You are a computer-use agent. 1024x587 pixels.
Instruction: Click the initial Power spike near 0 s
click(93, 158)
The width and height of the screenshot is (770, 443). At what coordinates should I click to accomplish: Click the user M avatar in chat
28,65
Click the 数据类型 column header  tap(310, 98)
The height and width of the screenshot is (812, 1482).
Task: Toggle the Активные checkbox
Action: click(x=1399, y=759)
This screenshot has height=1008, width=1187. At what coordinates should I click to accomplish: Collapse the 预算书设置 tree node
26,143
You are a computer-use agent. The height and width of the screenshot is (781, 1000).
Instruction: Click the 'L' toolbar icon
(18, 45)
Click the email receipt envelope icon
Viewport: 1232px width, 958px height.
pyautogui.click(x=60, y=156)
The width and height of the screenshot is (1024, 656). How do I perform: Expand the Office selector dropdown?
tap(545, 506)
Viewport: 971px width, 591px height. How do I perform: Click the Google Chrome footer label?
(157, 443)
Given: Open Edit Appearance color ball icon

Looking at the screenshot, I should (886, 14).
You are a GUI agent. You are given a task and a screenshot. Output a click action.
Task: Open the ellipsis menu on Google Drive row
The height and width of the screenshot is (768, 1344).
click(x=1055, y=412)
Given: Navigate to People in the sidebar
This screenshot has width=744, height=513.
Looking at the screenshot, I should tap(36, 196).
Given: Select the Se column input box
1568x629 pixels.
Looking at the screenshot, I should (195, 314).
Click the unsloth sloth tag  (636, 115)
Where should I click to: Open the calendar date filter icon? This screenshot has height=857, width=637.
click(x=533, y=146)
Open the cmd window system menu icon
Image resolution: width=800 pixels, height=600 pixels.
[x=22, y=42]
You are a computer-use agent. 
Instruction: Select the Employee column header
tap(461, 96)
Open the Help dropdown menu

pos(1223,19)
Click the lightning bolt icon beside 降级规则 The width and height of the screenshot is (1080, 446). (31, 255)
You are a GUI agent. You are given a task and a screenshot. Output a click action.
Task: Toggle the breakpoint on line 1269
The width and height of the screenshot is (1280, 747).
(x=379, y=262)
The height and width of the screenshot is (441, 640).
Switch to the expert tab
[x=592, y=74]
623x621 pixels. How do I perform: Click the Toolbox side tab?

Exercise – Take the lines above and print them exactly.

Final answer –
You are a computer-use agent. 1024x587 pixels.
Instruction: Click the initial Power spike near 0 s
click(93, 158)
The width and height of the screenshot is (770, 443). At what coordinates should I click to accomplish: Click the user M avatar in chat
28,65
Click the 数据类型 column header  tap(310, 98)
The height and width of the screenshot is (812, 1482).
Task: Toggle the Активные checkbox
Action: click(x=1399, y=759)
This screenshot has height=1008, width=1187. At what coordinates should I click to accomplish: Collapse the 预算书设置 tree node
26,143
You are a computer-use agent. The height and width of the screenshot is (781, 1000).
Instruction: Click the 'L' toolbar icon
(18, 45)
Click the email receipt envelope icon
Viewport: 1232px width, 958px height.
pyautogui.click(x=60, y=156)
The width and height of the screenshot is (1024, 656). How do I perform: Expand the Office selector dropdown?
tap(545, 506)
Viewport: 971px width, 591px height. How do I perform: Click the Google Chrome footer label?
(157, 443)
Given: Open Edit Appearance color ball icon

Looking at the screenshot, I should (886, 14).
You are a GUI agent. You are given a task and a screenshot. Output a click action.
Task: Open the ellipsis menu on Google Drive row
The height and width of the screenshot is (768, 1344).
click(x=1055, y=412)
Given: Navigate to People in the sidebar
This screenshot has width=744, height=513.
Looking at the screenshot, I should tap(36, 196).
Given: Select the Se column input box
1568x629 pixels.
Looking at the screenshot, I should (195, 314).
Click the unsloth sloth tag  (636, 115)
Where should I click to: Open the calendar date filter icon? This screenshot has height=857, width=637.
click(x=533, y=146)
Open the cmd window system menu icon
Image resolution: width=800 pixels, height=600 pixels.
[x=22, y=42]
You are a computer-use agent. 
Instruction: Select the Employee column header
tap(461, 96)
Open the Help dropdown menu

pos(1223,19)
Click the lightning bolt icon beside 降级规则 The width and height of the screenshot is (1080, 446). (31, 255)
You are a GUI agent. You are given a task and a screenshot. Output a click action.
Task: Toggle the breakpoint on line 1269
The width and height of the screenshot is (1280, 747).
(x=379, y=262)
The height and width of the screenshot is (441, 640).
Switch to the expert tab
[x=592, y=74]
623x621 pixels. How do I perform: Click the Toolbox side tab?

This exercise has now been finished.